> [DATA EXCERPTS]:
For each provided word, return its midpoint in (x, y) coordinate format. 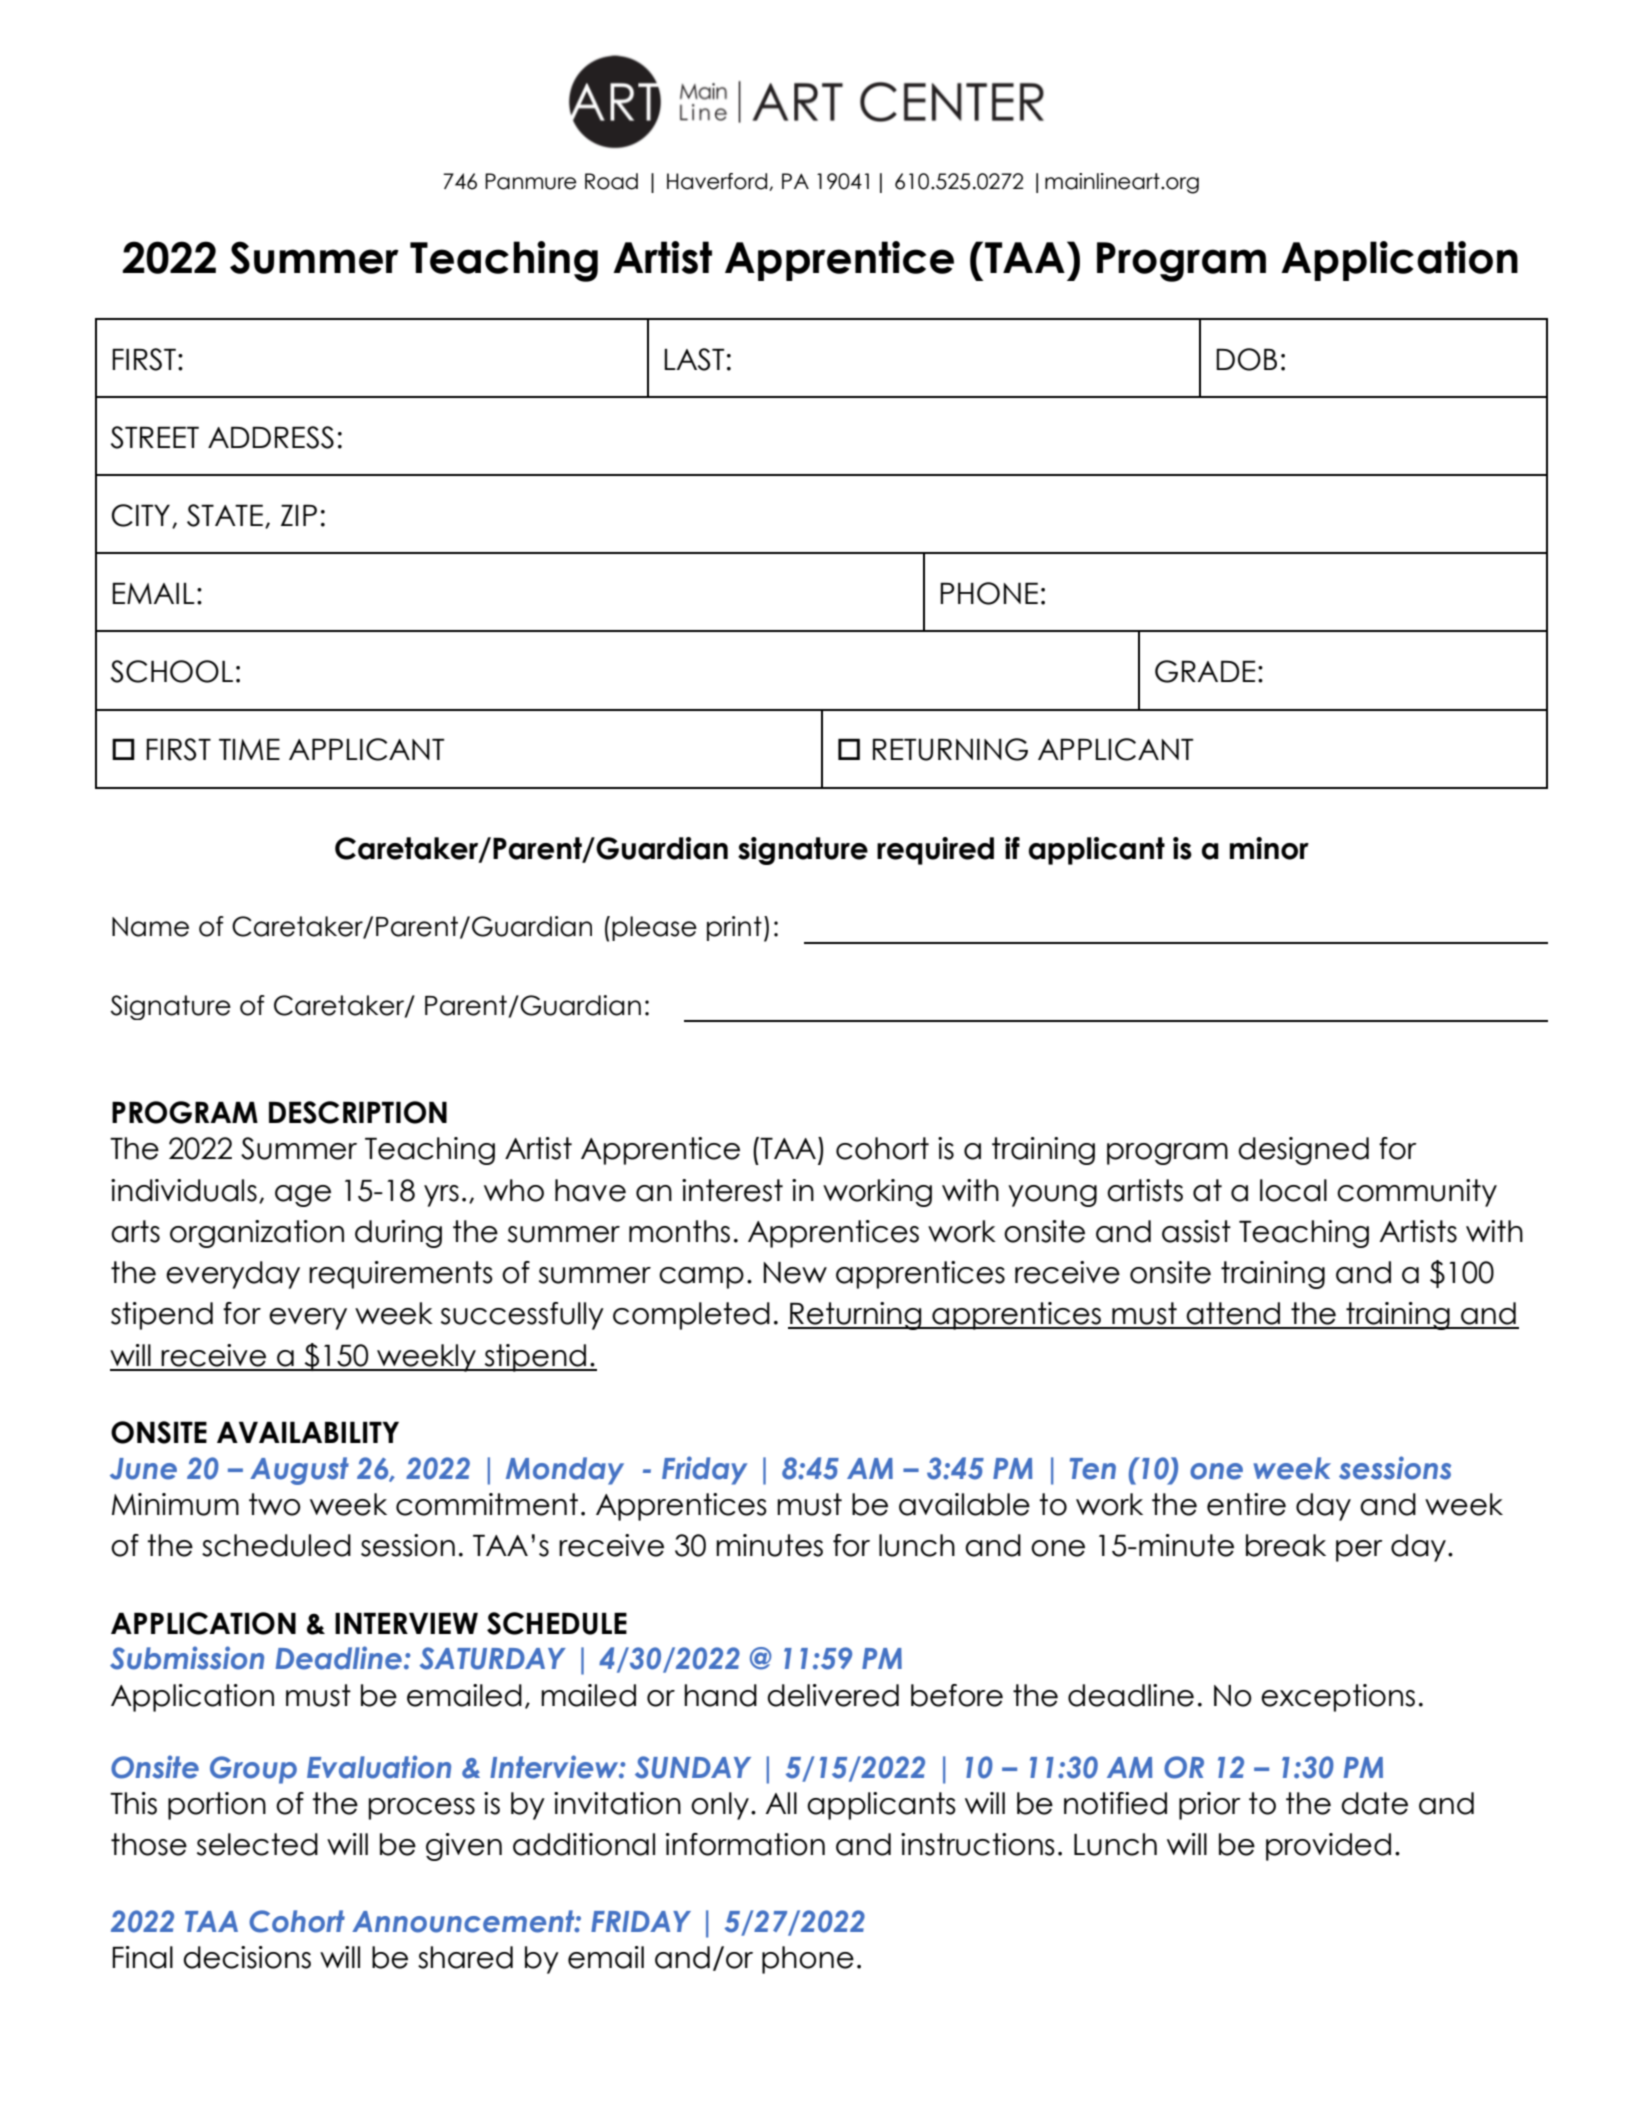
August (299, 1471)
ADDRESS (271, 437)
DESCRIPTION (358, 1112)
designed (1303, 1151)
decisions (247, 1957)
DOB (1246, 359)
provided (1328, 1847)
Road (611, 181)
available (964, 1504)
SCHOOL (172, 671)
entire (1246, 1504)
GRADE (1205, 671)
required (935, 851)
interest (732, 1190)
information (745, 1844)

> [PROBLEM DETAILS]: Reproduce the records above line for line, keeping every word and coordinate unchanged, but omit the picture.

> [EXERCISE OUTPUT]:
For each provided word, return its midpoint in (x, y) coordinate format. 
August (299, 1471)
ADDRESS (271, 437)
DESCRIPTION (358, 1112)
designed (1303, 1151)
decisions (247, 1957)
DOB (1246, 359)
provided (1328, 1847)
Road (611, 181)
available (964, 1504)
SCHOOL (172, 671)
entire (1246, 1504)
GRADE (1205, 671)
required (935, 851)
interest (732, 1190)
information (745, 1844)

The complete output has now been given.